Laser communication in space is the use of free-space optical communication in outer space. Communication may be fully in space (an inter-satellite laser link) or in a ground-to-satellite or satellite-to-ground application. The main advantage of using laser communication over radio waves is increased bandwidth, enabling the transfer of more data in less time.

In outer space, the communication range of free-space optical communication is currently of the order of several thousand kilometers, suitable for inter-satellite service. It has the potential to bridge interplanetary distances of millions of kilometers, using optical telescopes as beam expanders.

In 1992, the Galileo probe proved successful one-way detection of laser light from Earth as two ground-based lasers were seen from 6 million km by the out-bound probe.

In November 2001, the world’s first laser intersatellite link was achieved in space by the European Space Agency satellite Artemis, providing an optical data transmission link with the CNES Earth observation satellite SPOT 4.

In May 2005, a two-way distance record for communication was set by the Mercury laser altimeter instrument aboard the MESSENGER spacecraft.

In 2008, the ESA used laser communication technology designed to transmit 1.8 Gbit/s across 45,000 km, the distance of a LEO-GEO link.
In September 2013, a laser communication system was one of four science instruments launched with the NASA Lunar Atmosphere and Dust Environment Explorer (LADEE) mission. After a month-long transit to the Moon and a 40-day spacecraft checkout, the laser communications experiments were performed over three months during late 2013 and early 2014.

In June 2021, the U.S. Space Development Agency plans to launch two 12U cubesats aboard a SpaceX Falcon 9 rideshare mission to sun-synchronous orbit. The mission is expected to demonstrate laser communication links between the satellites and a remotely controlled MQ-9 Reaper.

In April 2021 NASA’s Laser Communications Relay Demonstration should launch as part of USAF STP-3, to communications between GEO and the Earth’s surface.

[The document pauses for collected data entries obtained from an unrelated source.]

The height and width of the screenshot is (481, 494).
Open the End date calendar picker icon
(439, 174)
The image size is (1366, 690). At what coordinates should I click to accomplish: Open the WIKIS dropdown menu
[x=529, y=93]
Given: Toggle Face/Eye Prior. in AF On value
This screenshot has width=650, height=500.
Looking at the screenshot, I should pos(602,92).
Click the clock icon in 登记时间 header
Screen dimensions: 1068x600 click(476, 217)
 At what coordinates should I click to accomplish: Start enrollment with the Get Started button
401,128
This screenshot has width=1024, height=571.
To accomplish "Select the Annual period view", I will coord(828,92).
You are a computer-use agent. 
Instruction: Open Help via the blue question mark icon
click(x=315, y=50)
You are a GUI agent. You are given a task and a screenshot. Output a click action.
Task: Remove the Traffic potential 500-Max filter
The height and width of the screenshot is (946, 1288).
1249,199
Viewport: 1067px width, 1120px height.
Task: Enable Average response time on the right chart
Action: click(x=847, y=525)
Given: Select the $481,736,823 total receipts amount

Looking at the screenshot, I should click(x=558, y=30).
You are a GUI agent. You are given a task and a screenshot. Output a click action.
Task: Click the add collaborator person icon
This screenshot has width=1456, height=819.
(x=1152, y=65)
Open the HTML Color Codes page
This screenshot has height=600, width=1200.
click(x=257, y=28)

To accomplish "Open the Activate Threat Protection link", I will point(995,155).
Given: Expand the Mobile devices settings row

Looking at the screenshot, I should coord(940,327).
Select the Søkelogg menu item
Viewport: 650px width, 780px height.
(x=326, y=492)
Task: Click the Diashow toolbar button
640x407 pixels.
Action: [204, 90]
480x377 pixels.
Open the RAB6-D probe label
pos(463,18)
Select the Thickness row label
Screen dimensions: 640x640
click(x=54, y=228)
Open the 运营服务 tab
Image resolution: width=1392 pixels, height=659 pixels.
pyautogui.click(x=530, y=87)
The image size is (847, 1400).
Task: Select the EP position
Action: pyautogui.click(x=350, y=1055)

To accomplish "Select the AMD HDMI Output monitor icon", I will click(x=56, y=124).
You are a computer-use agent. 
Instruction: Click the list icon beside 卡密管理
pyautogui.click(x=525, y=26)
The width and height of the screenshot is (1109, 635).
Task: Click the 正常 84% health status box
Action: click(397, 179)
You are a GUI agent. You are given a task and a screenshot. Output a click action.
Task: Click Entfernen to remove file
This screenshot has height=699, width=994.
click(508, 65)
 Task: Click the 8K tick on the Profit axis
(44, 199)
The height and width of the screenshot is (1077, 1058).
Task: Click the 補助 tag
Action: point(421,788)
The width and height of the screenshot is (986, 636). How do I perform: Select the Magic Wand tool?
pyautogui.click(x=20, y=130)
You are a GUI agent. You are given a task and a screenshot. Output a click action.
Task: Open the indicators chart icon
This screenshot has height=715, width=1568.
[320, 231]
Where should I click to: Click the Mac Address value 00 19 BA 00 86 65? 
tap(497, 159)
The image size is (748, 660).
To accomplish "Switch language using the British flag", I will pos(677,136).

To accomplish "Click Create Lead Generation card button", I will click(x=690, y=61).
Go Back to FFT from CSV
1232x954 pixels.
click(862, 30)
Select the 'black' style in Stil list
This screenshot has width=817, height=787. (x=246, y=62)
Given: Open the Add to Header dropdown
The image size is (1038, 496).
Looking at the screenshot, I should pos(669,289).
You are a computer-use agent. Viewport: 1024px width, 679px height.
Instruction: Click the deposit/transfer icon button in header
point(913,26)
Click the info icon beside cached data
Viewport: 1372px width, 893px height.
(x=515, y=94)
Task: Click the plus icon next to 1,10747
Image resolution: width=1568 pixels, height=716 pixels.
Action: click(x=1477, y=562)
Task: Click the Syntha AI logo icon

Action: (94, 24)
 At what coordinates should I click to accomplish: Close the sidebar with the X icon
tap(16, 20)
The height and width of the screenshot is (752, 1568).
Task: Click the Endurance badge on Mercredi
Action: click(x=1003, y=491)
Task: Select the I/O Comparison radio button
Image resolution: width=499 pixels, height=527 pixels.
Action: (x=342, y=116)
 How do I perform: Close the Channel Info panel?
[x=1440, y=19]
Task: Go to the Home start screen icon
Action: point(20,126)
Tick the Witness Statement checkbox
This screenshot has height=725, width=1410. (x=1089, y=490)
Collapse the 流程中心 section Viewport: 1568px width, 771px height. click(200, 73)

Corporations like SpaceX, Facebook and Google and a series of startups are currently pursuing various concepts based on laser communication technology.

The most promising commercial applications can be found in the interconnection of satellites or high-altitude platforms to build up high-performance optical backbone networks. Other applications include transmitting large amounts of data directly from a satellite, aircraft or Unmanned Aerial Vehicle (UAV) to the ground.

Laser communications in deep space will be tested on the Psyche mission to the main-belt asteroid 16 Psyche, planned to launch in 2022. The system is called Deep Space Optical Communications, and is expected to increase spacecraft communications performance and efficiency by 10 to 100 times over conventional means.

Japan’s NICT will demonstrate in 2022 the fastest bidirectional lasercom link between the GEO orbit and the ground at 10 Gbit/s by using the HICALI (High-speed Communication with Advanced Laser Instrument) lasercom terminal on board the ETS-9 (Engineering Test Satellite IX) satellite, as well as the first intersatellite link at the same high speed between a CubeSat in LEO and HICALI in GEO one year later.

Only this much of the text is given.